#### Given records ####

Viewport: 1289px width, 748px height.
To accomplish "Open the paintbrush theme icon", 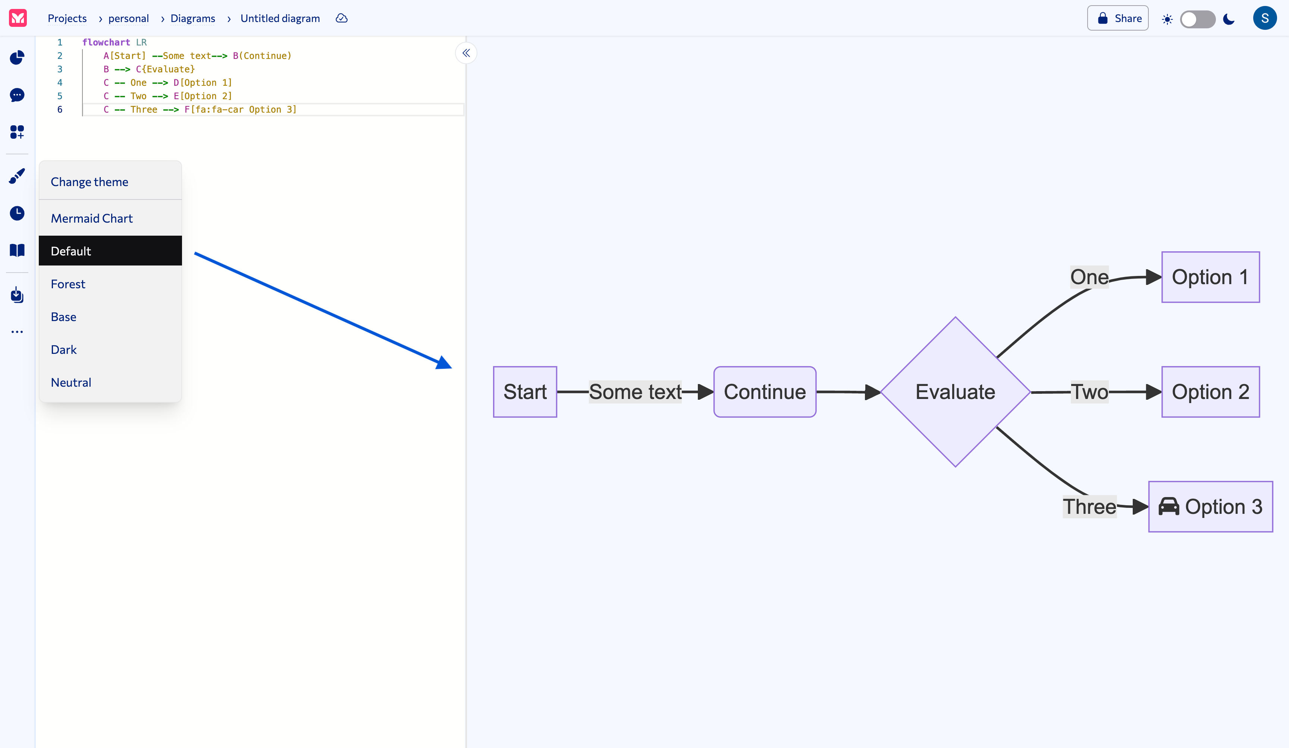I will (17, 176).
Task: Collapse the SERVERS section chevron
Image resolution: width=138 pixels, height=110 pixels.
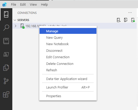Action: [15, 20]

####

There should be an exact restatement of the lines from the line with "Task: Collapse the SERVERS section chevron" through the last line of the entries above, and no pictures in it.

Task: Collapse the SERVERS section chevron
Image resolution: width=138 pixels, height=110 pixels.
Action: [15, 20]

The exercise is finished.